**Извлеченный текст**

┄┄┄┄┄┄┄┄┄┄

Эта интонация — веселый карнавал.
"Не выйдешь ты из-под аресту, а то и выдерут лозой, как смел полковничью невесту назвать сержантовой козой!"
— сказано караульному казаку, прошляпившему любовное свидание своего начальника, и бедное животное становится чуть ли не эмблемой происходящего:
"блуди, коза, блуди, коза, смущай народ честной"
. Фантасмагория!
"Каторжные варнаки, ополоумев от тоски, в расчесах, язвах, мерзких столь, что описать не можно их, в чанах вываривают соль из окаянных вод морских"
. Окаянство, плутовство, смешение всего и вся. Дщери петровы, рваные ноздри, откушенные носы, мечты об опоньском царстве, ликующее воровство, упоение обманом. Исторических реалий полно, но царит неуловимый дух мистификации. Портнихи Ниткина и Иголкина — это, конечно, детский сад, но когда в той же поэме "Рассказ про мастерство" появляется герой по фамилии Шхерозадов, становится ясно, что бесы пролезли в сказки "Тысячи и одной ночи".
Под родными осинами лукавый реализует это так: среди ночи в комнату честной девицы лезет какая-то диковинная змея, но это не змея, это нечто из разряда медных труб: телескоп на медных заклепках, привезенный в Сибирь ученым немцем для наблюдения солнечного затмения…
И все это отнюдь не затмение разума. Это непредсказуемая российская реальность, испытываемая изумленным разумом. Фирменный прием Мартынова, личное клеймо — стилистический кульбит, логика, кусающая самое себя за хвост. Искатель руд продает на базаре диковинный прут, вонзаемый в землю для изыскания руды, — и всего-то "за три рубли". В ответ — формула Игнашки — апофеоз мартыновского интеллектуализма:
"Коль прут сей видит вглубь земли, так он не стоит три рубли, а коль он стоит три рубли, так он не видит вглубь земли"

┄┄┄┄┄┄┄┄┄┄

**Фрагмент источника**

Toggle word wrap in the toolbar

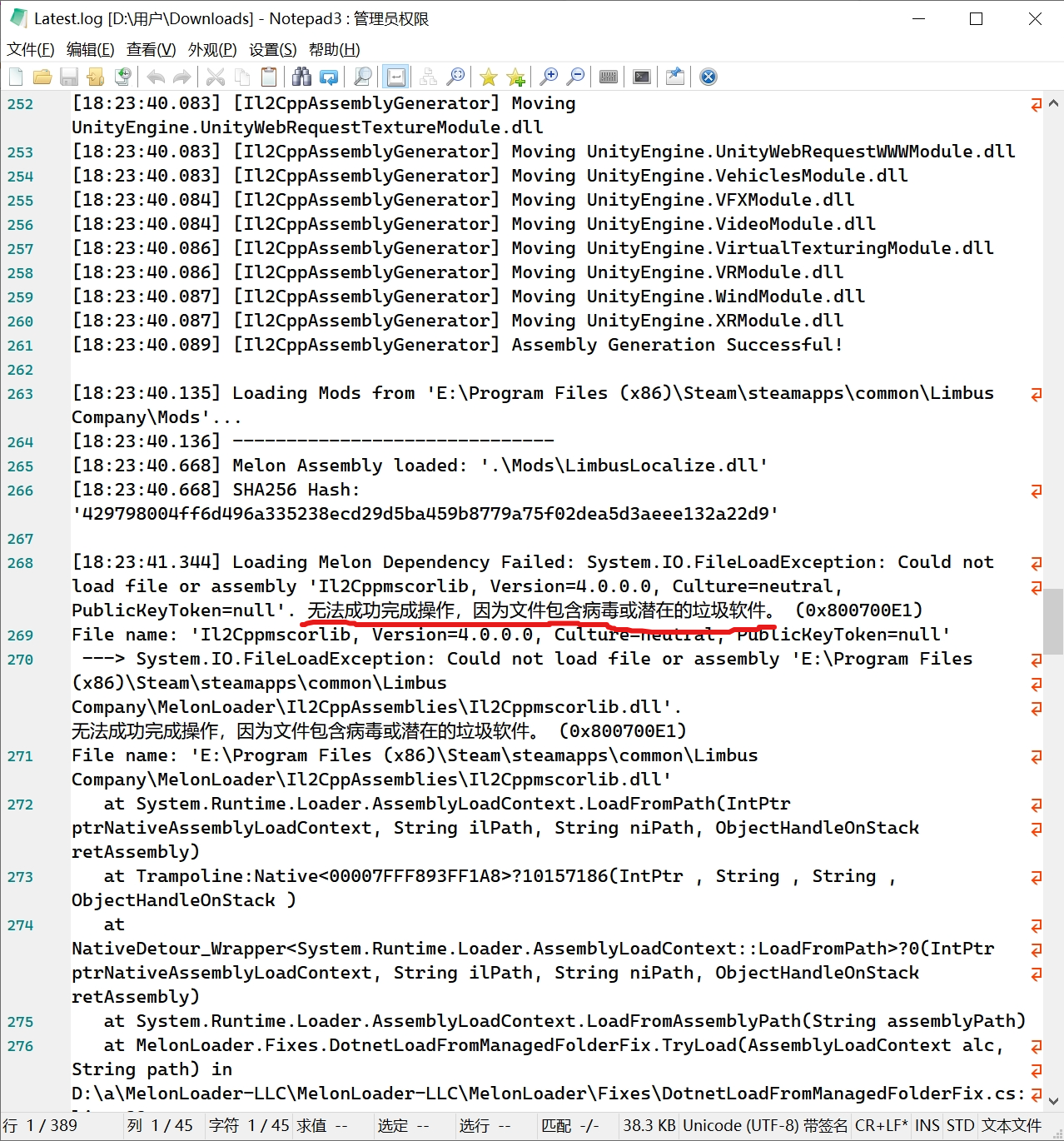[x=396, y=77]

┄┄┄┄┄┄┄┄┄┄

**Что нужно сделать**
A. Какую фамилию носит герой поэмы «Рассказ про мастерство», упомянутый в тексте о поэзии Мартынова?
B. Установите, согласуются ли с текстом о поэзии Мартынова следующие утверждения: (i) телескоп привез в Сибирь ученый немец, чтобы наблюдать солнечное затмение; (ii) каторжные варнаки вываривают соль из речной воды; (iii) автор называет все описанное затмением разума. Для каждого ответьте «да» или «нет» и приведите решающие слова текста.
C. Продолжите текст о поэзии Мартынова, начиная сразу после последней приведенной в нем фразы.

**Ответы по заданиям**
A. Шхерозадов.

B.
(i) Да: «привезенный в Сибирь ученым немцем для наблюдения солнечного затмения».
(ii) Нет: «в чанах вываривают соль из окаянных вод морских».
(iii) Нет: «И все это отнюдь не затмение разума».

C.
.
После этого патетика может сколько угодно трубить, а "сибирский отдаленный край" — грезить о светлом будущем, но капля трезвящего яда уже пущена в этот пьянящий взвар, и кружевная пена стиха, виртуозно подгоняемого то под купецкую непредсказуемую дурь, то под студиозное умничанье в духе XVIII века (вплоть до мастерской силлабики), — все бурлит вокруг камня, с философской невозмутимостью водруженного в центр этого действа.
"Непостижимо для ума на свете многое весьма"
.
Пока такое бурление духа остается веселой игрой, оно сходит "ярому шутнику" с рук. Он может пройтись вслед за Исаковским вдоль деревни, от избы и до избы, повторив это путешествие в следующем стиле:
"И есть города и селенья в стране телеграфных столбов, гулянья и увеселенья в стране телеграфных столбов"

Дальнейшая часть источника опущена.